Get excited, everybody! I’ve got a new project coming up on Pop Culture Crazy in a few weeks: Going for the Goldblum!
It’s been difficult to choose what to highlight. Jeff Goldblum’s career is in its fortieth year. But, obviously, we’ll hit the big titles—your Jurassic Parks, your The Flys, your Transylvania 6-5000s…
Where I’m really struggling is with some of the older movies and TV roles. Does The Right Stuff deserve its own entry? (Of course, because space program. Who cares that Goldblum was only in it long enough to tick things on clipboard and puke off a boat? Not this lady. I’m always here for astronaut-adjacent puke.) What about the episode of Laverne & Shirley? Or Faerie Tale Theatre? Where would I even find a copy of an episode of American Playhouse?
(If you know where I can find a copy of any episodes of American Playhouse, CALL ME.)
But the bigger question is: how do you cover a movie by a filmmaker you’ve chosen to avoid?
Which brings us to Annie Hall. Right now it’s not going to make the cut. Not because Goldblum’s barely in it. We’ve covered that; there’s no threshold for inclusion here, as you’ll see when we hit the first post about Goldblum’s early career.
I’m skipping Annie Hall because I don’t watch Woody Allen movies.
It didn’t start as a deliberate protest. Allen’s movies just, frankly, seemed like big bores.

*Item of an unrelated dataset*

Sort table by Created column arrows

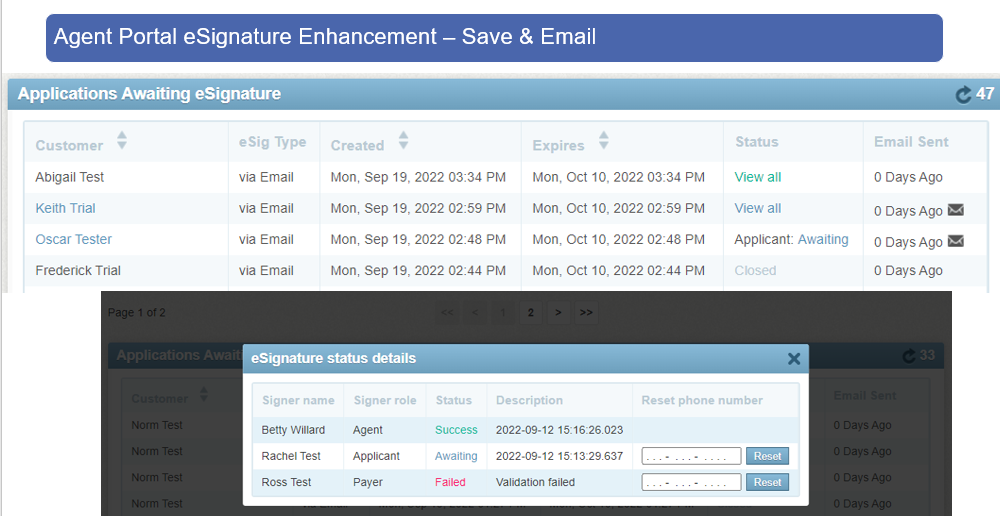403,141
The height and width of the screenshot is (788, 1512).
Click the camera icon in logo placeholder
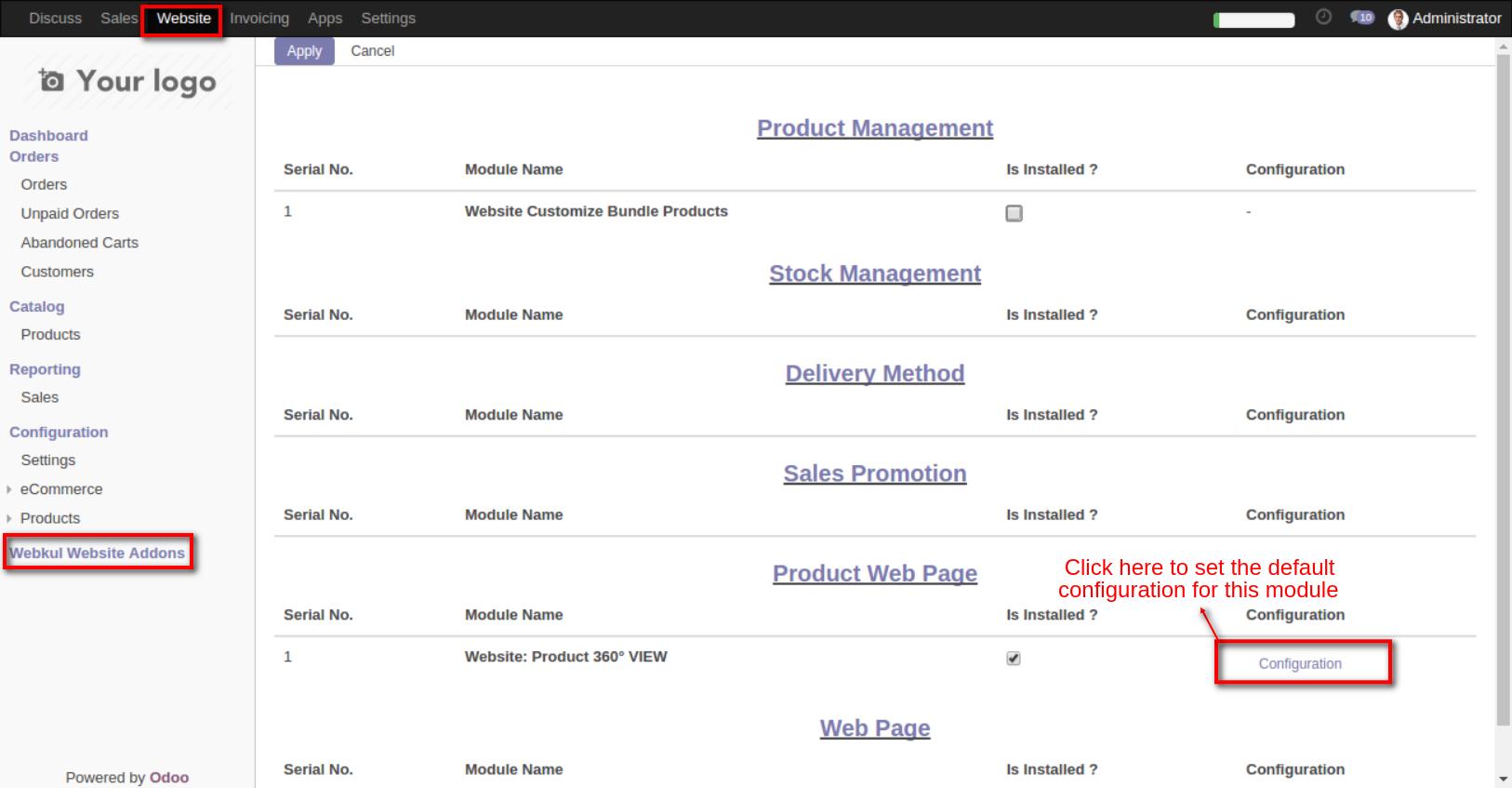click(52, 81)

There are enough middle-aged white dudes telling stories about their tedious world-views and romantic entanglements that it hardly made a dent in the must-be-watched pile to drop one or two dozen. After a while, it was easier to keep avoiding than to seek any out.
(I have actually seen one Woody Allen movie in my life: The Purple Rose of Cairo. It was on HBO for a month or so during a summer many years ago, usually right after the morning block of children’s programming had ended. I happened to land on the right channel as it was just starting, probably while trying to remember where MTV2 was. I didn’t know it was a Woody Allen movie until the credits at the end.

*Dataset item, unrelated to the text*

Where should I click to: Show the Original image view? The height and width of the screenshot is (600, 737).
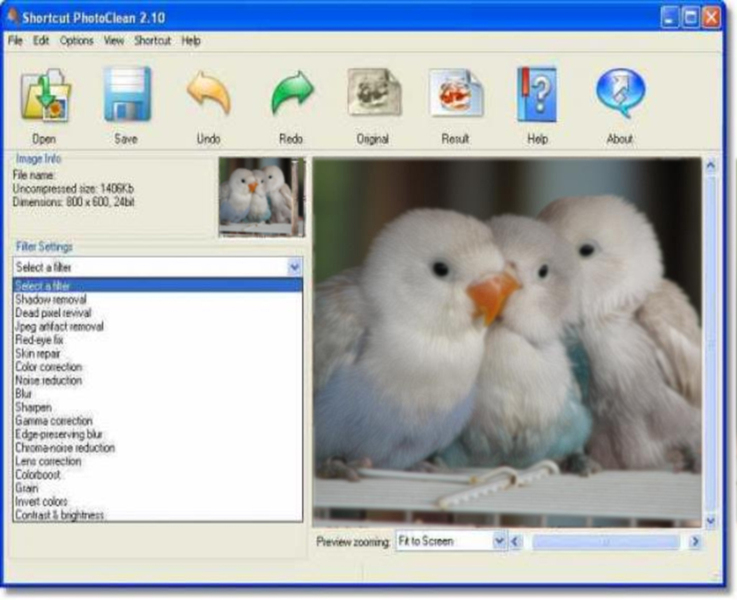point(373,97)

The script was okay, and the directing mostly unmemorable. The only scene that stands out in my memory is when Tom Baxter stepped out of the screen and into Cecilia’s orbit. Jeff Daniels, in his dual roles, was both endearing and buffoonish. Mia Farrow was funny and deceptively fragile. The ending was a delight, precisely because it wasn’t. I’ve never watched it again.)
But what started as apathy became a deliberate protest. I’m not interested in supporting anything Woody Allen produces. What I’ve had to encounter of him just from living my life as a consumer of news and pop culture is enough. You could not pay me enough to sit through a film filtered entirely through his sensibility. (Although I’m willing to entertain high-dollar offers to test this theory, btw. CALL ME.)